Pixel coordinate grounding data >>
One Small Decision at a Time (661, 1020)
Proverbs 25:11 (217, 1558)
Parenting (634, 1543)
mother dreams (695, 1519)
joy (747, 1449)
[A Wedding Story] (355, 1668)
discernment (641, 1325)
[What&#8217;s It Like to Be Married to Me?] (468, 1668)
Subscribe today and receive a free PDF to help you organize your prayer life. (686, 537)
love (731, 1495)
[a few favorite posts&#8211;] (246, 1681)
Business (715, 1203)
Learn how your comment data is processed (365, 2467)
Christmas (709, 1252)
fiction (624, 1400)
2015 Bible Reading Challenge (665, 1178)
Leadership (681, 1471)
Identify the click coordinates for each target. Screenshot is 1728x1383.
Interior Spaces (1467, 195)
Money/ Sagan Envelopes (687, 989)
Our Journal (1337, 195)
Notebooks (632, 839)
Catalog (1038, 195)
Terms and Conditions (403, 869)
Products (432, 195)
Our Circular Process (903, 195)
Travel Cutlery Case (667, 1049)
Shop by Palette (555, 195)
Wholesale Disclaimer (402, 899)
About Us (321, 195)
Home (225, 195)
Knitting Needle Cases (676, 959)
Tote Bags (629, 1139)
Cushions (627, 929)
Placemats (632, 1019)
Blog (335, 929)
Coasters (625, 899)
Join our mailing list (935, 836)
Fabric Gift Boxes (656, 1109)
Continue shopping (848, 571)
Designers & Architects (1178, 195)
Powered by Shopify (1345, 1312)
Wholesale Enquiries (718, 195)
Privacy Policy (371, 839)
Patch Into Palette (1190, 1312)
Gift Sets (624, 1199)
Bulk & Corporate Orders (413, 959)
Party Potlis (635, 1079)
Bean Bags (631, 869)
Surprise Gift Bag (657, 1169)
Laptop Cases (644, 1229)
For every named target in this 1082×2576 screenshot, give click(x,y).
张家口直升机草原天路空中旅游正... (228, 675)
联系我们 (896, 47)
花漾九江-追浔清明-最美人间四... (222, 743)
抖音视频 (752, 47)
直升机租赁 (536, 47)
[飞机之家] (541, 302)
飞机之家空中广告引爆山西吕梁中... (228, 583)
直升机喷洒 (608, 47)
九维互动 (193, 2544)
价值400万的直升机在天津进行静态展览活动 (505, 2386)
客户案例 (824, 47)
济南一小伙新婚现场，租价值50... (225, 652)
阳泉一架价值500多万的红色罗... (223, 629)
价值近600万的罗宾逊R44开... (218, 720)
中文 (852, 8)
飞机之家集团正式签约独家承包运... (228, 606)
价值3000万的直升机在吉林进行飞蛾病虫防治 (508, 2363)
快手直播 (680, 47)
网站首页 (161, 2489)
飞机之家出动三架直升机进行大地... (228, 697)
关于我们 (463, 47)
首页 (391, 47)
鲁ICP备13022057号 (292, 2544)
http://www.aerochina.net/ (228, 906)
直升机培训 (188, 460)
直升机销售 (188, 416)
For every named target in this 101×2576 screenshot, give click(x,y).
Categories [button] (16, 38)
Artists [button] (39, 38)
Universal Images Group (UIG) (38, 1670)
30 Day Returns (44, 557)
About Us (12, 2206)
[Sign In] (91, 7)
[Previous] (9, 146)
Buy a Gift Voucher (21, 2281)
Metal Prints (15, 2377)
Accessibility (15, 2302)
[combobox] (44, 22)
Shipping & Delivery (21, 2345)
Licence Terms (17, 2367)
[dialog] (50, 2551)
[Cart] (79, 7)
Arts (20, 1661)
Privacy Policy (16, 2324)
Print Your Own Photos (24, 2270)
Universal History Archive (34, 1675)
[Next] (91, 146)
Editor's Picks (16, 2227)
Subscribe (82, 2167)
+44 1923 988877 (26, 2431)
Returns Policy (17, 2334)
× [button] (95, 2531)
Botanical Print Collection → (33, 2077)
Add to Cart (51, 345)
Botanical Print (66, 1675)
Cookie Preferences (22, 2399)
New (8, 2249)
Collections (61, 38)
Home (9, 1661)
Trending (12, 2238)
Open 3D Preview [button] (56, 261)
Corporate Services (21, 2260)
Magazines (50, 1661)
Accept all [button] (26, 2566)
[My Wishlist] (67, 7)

EXERCISE GOAL >>
Take exactly the lines from the one containing "[dialog] (50, 2551)" through the one containing "Returns Policy (17, 2334)" in the data above, and output them with nothing added.

RESPONSE >>
[dialog] (50, 2551)
[Cart] (79, 7)
Arts (20, 1661)
Privacy Policy (16, 2324)
Print Your Own Photos (24, 2270)
Universal History Archive (34, 1675)
[Next] (91, 146)
Editor's Picks (16, 2227)
Subscribe (82, 2167)
+44 1923 988877 (26, 2431)
Returns Policy (17, 2334)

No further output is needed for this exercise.